A CONSORTIUM of animal welfare groups in Ireland have expressed their outrage at the Irish Government’s delay in implementing proposals to tackle illegal puppy farmers in Eire.

Just over a year ago, in response to the public outrage that followed raids on horrific puppy farms around the country, the then Minister for the Environment, Martin Cullen, convened a working group.

The working group was asked to provide recommendations on how to regulate this hidden industry and halt this miserable trade.

The working group met for six months, took 27 public submissions, and produced a comprehensive report in November 2005 containing clear proposals that could be enacted immediately, in time to prevent thousands of sickly pups from going on the international Christmas market.

The current Minister for the Environment, Dick Roche, has delayed implementation of the report and has asked for further public consultation.

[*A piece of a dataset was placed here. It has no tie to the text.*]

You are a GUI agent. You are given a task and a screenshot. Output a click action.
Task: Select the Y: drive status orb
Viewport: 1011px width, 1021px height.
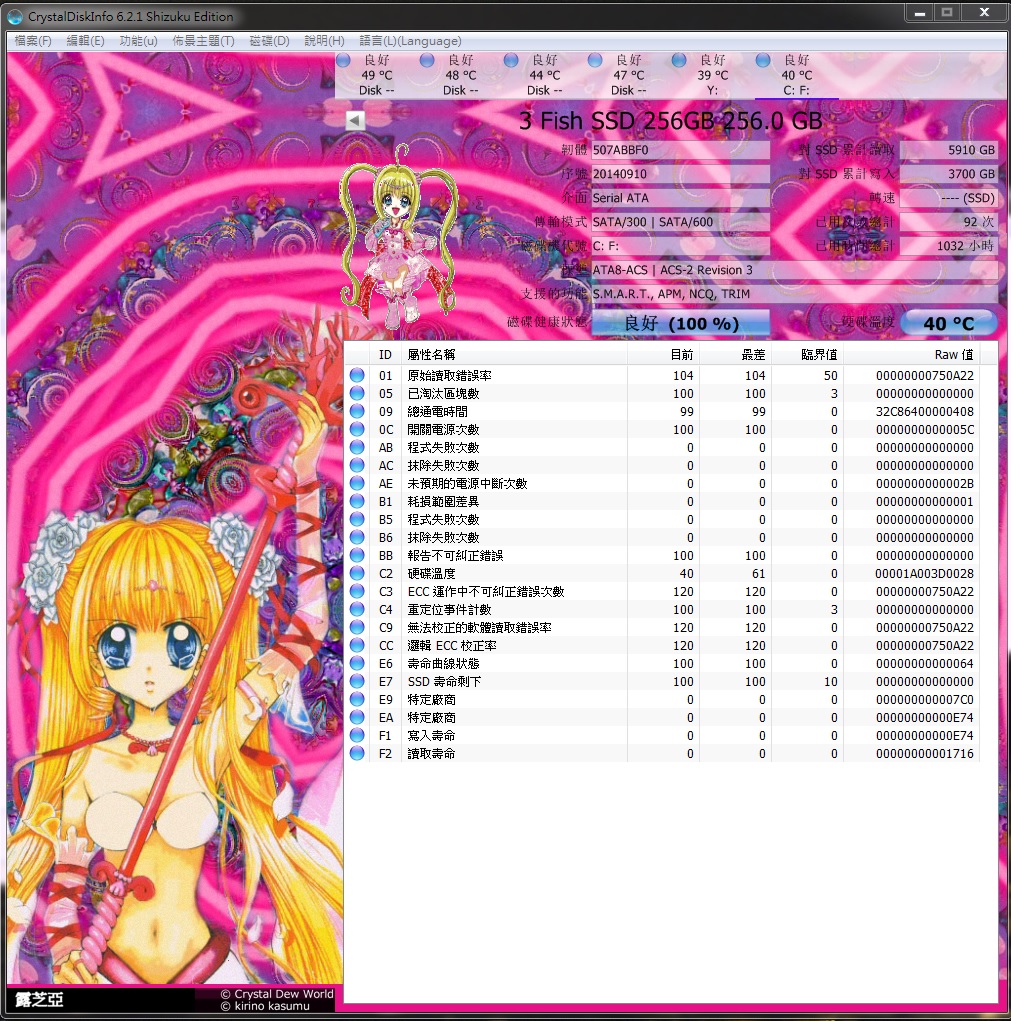pyautogui.click(x=679, y=61)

The National Stray Dog and Cat Forum met recently in Dublin. The Forum represents the Irish Society for the Prevention of Cruelty to Animals (ISPCA), Irish Kennel Club (IKC), Irish Guide Dogs for the Blind, Veterinary Ireland Companion Animal Society (VICAS), 25 other local animal welfare and rescue organisations, and representatives of nine county councils.

The forum agreed unanimously to issue a statement via Vet Peter A Wedderburn of the Brayvet Animal Hospital in Bray, County Wicklow. Mr Wedderburn detailed the contents of the statement:
‘We, the undersigned, agree in principle with the recommendations of the report of working group to review the management of dog breeding establishments. We urge the minister for the environment to proceed with implementation of its recommendations.

The Government needs to act immediately on the recommendations before further raids once again highlight our shameful position as Europe's 'puppy farm capital.’

Scotland-based anti-puppy farming lobby group WAG greeted the Forum’s stance, as many Irish-bred puppies are transported to the UK mainland via Scottish ports.

Ken McKie of WAG commented: ‘WAG is heartened with the stance taken recently by a Dublin Vet. It has long been a shame that Eire and Dogs have become associated as the Puppy Farm Capital of Europe. Many reputable breeders in Eire must be finding it difficult to sell their puppies owing to fears that these come from a Puppy Farm.

‘When the (Eire) Parliament set up the working party to look into this problem it was hoped that real solutions to this problem would be forthcoming, however it has been alleged that much of this process has been taken over by those it is to regulate. Of course the rich puppy farmer fears anything that will hit their pockets. It is a pity that they do not look to the welfare of dogs.’

Mr McKie added: ‘We welcome anyone who wishes to raise dialogue on the situation with puppy farms in the home of the puppy farmer’, adding that he felt that much of the posturing surrounding the attempts to improve the lot of animals in the trade was ‘window dressing’.

‘For a vet to speak out on this issue shows how bad things have become. We have long said that it is time for the politicians to act, especially those in the UK Parliaments!

‘After all, the problems that can arise out of puppy farms hits the taxpayer in his pocket and the animal lover in danger to their pets. Our own politicians should be acting and we ask - no, we demand - that the Government take issue with Eire and have the whole vile trade eradicated.’